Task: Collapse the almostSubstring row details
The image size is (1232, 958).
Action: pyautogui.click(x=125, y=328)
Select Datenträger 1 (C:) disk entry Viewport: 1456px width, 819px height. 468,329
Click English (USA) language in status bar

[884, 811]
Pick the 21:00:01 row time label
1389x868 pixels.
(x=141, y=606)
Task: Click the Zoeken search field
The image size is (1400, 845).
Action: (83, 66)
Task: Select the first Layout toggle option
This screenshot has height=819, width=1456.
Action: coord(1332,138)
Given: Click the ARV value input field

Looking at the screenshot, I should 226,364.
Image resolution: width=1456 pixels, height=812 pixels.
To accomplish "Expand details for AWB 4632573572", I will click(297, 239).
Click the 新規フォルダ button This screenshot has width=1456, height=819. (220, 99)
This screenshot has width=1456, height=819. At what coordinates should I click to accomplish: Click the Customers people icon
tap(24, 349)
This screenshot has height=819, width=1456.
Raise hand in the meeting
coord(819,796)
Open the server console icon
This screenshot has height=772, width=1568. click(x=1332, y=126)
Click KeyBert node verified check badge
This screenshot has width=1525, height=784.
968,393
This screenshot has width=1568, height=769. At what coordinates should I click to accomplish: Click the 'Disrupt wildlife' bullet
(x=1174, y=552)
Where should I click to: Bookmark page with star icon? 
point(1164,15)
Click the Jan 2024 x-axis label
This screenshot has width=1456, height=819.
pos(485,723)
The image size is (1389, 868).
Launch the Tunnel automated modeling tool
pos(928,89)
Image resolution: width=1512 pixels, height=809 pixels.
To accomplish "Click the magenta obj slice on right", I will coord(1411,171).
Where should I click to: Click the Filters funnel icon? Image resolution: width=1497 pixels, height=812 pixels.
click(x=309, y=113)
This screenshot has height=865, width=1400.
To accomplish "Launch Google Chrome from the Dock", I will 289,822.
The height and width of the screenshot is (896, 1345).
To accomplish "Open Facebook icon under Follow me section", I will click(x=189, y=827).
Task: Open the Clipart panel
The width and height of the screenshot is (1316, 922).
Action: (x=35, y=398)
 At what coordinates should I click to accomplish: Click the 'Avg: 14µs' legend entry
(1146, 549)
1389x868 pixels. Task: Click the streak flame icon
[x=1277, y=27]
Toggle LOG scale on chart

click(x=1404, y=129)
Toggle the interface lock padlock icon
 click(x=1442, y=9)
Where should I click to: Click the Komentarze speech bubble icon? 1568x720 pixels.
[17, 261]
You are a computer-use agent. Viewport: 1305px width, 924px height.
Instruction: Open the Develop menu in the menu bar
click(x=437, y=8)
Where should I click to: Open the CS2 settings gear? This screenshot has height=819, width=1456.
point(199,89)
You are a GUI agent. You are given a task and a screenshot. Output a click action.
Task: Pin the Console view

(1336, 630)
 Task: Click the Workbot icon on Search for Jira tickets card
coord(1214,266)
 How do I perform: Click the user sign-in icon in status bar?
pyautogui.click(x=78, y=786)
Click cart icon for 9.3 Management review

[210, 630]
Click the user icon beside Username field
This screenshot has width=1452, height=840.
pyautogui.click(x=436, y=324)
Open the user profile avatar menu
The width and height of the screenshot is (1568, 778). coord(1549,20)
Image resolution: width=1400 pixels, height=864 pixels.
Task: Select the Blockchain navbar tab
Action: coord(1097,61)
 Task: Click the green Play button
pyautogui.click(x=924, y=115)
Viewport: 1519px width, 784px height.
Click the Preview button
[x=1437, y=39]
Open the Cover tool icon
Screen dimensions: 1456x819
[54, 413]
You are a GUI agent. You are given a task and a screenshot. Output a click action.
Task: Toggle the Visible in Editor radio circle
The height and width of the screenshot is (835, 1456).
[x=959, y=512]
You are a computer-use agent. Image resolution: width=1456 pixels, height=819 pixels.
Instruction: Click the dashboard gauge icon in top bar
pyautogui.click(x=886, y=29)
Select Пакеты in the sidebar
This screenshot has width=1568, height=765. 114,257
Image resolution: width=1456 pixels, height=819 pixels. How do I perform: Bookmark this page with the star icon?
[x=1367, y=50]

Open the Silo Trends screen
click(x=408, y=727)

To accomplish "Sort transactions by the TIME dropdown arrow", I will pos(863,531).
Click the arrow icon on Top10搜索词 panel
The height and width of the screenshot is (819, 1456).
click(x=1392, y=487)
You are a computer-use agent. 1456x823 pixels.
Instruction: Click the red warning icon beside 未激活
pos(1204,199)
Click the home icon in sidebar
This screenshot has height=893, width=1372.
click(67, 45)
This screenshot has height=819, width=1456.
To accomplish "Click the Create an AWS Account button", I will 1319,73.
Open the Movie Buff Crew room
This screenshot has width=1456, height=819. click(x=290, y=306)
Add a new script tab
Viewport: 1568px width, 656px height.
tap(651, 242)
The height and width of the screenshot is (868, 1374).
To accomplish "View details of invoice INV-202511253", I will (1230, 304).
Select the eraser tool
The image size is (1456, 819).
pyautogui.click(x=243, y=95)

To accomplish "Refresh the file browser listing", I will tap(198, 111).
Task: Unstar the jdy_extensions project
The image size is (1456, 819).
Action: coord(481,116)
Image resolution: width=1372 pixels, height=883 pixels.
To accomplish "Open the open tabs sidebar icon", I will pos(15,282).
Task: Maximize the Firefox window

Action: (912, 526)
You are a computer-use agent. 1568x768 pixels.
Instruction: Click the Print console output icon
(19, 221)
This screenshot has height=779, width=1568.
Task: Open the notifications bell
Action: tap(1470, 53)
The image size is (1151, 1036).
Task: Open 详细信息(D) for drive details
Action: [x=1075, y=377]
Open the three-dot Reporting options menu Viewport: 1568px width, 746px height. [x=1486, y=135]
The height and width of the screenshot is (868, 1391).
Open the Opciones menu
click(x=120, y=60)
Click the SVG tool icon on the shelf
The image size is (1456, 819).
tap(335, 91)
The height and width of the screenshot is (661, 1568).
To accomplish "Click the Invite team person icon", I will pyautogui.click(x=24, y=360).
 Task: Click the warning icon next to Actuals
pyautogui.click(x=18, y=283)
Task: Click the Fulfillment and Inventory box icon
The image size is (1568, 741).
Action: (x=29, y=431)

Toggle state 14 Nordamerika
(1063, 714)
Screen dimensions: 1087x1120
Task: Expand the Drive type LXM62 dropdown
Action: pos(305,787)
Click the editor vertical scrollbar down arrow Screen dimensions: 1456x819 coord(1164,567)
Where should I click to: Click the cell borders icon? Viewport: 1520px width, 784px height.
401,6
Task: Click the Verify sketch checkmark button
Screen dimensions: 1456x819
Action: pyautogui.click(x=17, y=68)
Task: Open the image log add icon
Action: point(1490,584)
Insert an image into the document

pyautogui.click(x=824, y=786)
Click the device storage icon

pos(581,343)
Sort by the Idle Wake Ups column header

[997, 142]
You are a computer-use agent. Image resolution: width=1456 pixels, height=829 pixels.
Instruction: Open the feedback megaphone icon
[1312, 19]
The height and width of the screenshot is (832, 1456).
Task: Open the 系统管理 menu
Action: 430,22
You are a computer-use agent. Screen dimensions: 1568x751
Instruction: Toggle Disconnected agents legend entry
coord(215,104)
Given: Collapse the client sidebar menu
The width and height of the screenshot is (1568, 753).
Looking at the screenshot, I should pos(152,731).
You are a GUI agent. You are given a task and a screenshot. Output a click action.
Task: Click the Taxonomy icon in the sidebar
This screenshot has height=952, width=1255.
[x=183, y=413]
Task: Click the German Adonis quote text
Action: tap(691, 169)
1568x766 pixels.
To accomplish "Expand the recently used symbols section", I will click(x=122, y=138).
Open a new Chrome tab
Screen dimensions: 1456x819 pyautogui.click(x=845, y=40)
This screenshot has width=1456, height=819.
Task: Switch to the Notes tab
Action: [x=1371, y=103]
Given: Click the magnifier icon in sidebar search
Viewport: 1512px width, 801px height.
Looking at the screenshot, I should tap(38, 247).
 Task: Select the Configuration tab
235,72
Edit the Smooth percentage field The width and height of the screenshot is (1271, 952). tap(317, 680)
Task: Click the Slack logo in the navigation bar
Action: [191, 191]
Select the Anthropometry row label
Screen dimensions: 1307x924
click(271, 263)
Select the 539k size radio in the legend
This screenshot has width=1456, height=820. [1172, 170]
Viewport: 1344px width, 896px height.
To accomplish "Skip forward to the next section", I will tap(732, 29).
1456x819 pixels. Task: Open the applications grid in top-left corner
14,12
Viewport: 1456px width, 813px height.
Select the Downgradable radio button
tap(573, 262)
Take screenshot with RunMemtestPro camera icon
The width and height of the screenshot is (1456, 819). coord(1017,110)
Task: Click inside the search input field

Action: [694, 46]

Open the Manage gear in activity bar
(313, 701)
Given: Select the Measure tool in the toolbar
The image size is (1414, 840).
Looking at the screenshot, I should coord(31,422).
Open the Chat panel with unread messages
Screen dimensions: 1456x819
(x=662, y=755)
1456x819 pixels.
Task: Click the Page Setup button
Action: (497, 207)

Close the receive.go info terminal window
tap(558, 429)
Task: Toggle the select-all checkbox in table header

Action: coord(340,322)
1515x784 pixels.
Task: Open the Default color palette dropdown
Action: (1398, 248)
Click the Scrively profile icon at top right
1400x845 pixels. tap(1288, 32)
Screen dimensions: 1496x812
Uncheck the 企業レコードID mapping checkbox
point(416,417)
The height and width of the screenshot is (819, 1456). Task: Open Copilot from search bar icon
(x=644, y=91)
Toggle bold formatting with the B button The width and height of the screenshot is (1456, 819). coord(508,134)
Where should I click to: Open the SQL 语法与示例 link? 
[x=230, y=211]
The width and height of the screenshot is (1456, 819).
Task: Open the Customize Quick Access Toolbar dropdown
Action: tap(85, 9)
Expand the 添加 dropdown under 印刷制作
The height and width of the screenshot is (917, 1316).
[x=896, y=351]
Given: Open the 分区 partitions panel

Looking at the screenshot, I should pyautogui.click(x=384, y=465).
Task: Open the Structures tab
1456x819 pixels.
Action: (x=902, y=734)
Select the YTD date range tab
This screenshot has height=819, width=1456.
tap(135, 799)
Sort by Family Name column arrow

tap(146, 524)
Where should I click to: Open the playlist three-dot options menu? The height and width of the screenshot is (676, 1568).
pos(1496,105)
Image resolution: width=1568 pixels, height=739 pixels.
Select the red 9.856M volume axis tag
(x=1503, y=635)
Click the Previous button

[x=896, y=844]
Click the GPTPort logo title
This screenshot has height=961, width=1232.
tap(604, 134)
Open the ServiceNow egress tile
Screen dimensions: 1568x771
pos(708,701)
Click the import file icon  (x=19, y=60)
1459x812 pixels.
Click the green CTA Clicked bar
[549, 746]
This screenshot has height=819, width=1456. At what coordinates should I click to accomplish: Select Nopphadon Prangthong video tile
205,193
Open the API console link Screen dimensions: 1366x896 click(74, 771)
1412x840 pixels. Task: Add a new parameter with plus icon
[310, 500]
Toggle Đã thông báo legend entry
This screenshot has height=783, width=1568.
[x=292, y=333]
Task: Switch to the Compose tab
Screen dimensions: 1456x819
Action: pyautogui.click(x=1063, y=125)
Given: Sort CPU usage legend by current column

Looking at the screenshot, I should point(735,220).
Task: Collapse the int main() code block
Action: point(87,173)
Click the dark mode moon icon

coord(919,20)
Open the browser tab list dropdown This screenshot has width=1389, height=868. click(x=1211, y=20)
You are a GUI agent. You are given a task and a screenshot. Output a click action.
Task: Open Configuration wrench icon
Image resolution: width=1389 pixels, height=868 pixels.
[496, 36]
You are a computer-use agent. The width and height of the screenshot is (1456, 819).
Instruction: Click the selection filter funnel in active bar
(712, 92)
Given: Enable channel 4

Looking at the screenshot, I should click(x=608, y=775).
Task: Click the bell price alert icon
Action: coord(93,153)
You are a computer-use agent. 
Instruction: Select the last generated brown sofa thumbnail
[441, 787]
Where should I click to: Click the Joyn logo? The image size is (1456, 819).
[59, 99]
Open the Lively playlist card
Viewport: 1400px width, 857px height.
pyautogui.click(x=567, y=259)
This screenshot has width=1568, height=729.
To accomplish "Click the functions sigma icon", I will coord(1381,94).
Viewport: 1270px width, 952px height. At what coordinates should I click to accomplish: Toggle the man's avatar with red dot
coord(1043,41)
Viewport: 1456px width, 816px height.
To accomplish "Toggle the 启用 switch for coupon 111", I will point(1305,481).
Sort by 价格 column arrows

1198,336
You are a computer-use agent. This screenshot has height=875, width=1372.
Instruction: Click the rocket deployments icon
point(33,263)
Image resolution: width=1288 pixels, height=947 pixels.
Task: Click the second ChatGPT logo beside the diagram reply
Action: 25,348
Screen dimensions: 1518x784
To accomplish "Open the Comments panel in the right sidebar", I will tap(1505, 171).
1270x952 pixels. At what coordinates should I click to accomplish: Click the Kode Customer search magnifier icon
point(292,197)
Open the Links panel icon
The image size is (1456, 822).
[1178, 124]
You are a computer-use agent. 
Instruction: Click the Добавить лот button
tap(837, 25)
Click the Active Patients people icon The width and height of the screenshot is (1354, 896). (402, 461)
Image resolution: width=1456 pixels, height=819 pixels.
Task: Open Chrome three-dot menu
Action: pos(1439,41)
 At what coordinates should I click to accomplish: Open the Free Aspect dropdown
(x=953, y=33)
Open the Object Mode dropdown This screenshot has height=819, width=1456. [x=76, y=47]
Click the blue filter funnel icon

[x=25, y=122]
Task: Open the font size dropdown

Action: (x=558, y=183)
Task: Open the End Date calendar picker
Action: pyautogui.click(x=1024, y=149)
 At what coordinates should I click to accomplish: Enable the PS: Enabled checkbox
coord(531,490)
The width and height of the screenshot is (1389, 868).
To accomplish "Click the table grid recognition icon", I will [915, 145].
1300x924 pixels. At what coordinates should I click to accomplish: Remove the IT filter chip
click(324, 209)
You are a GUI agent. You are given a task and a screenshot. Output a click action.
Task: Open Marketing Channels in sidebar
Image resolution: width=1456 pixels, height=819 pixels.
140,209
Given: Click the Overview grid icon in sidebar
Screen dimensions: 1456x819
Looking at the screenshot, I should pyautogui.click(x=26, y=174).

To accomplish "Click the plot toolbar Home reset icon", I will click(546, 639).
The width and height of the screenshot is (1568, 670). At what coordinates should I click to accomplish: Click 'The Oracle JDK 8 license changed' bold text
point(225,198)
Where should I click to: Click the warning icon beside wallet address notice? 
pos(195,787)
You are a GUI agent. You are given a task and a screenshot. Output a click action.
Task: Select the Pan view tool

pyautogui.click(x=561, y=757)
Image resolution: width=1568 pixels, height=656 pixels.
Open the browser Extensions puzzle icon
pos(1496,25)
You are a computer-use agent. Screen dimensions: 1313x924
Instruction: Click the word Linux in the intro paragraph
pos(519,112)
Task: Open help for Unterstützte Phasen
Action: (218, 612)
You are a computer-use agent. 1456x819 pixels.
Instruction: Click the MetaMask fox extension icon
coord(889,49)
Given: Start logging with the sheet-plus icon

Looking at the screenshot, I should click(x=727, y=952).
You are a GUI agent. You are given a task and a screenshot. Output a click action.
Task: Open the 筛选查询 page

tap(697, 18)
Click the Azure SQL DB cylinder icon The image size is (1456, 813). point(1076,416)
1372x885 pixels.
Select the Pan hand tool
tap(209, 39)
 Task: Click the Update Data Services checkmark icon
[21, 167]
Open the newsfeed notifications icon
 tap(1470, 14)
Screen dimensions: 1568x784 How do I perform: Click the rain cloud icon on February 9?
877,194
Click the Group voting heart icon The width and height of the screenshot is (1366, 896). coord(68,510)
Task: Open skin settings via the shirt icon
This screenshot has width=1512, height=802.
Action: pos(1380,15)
=-=-=
■ TASK GOAL ■
The required answer is the exact run of lines above starting at the line with "Given: Click the ARV value input field" and ending at the line with "Click the 新規フォルダ", with both ends present.

■ RESULT OF THIS EXERCISE ■
Given: Click the ARV value input field

Looking at the screenshot, I should 226,364.
Image resolution: width=1456 pixels, height=812 pixels.
To accomplish "Expand details for AWB 4632573572", I will click(297, 239).
Click the 新規フォルダ button This screenshot has width=1456, height=819. (220, 99)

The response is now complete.